→ What to do
Copy out exactly the lines from the line containing "[TikTok tvgry.pl] (313, 1941)" to the end of the listing.

→ Material for this task

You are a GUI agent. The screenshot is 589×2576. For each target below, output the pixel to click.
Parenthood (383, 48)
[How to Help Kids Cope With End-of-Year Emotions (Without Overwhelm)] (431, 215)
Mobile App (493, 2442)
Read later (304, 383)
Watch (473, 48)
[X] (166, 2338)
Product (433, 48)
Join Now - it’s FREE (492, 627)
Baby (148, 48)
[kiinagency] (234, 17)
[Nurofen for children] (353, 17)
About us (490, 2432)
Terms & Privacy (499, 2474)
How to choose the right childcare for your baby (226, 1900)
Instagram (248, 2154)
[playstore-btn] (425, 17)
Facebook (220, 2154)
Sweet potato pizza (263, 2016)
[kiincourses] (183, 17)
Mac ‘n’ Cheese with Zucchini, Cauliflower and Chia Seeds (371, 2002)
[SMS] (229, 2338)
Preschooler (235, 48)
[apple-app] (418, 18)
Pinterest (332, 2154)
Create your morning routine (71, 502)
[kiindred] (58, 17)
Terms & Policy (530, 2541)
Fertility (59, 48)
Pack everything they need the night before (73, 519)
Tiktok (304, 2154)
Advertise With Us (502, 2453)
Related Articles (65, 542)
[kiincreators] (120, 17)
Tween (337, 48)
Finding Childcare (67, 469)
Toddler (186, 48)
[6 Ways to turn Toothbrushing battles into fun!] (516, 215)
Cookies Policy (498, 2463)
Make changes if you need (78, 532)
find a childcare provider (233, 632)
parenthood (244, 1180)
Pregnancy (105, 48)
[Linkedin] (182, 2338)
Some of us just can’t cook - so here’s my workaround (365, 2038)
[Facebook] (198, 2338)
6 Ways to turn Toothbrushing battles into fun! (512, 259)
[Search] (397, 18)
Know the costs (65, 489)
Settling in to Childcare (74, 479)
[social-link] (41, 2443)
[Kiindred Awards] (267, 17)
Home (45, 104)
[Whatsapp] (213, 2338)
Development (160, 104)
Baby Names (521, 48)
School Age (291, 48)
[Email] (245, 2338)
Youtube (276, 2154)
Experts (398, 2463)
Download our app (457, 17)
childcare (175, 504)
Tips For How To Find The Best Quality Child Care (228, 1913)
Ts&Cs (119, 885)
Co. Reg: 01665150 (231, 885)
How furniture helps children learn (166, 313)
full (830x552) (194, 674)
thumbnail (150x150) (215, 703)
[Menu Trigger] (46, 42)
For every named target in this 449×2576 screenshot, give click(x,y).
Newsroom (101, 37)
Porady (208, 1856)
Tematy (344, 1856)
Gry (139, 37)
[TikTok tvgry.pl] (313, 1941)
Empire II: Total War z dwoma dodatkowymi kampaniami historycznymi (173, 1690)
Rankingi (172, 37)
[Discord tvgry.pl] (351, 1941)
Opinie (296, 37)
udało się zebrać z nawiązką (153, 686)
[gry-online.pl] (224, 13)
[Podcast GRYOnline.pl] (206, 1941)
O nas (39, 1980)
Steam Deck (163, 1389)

→ Answer for the task
[TikTok tvgry.pl] (313, 1941)
Empire II: Total War z dwoma dodatkowymi kampaniami historycznymi (173, 1690)
Rankingi (172, 37)
[Discord tvgry.pl] (351, 1941)
Opinie (296, 37)
udało się zebrać z nawiązką (153, 686)
[gry-online.pl] (224, 13)
[Podcast GRYOnline.pl] (206, 1941)
O nas (39, 1980)
Steam Deck (163, 1389)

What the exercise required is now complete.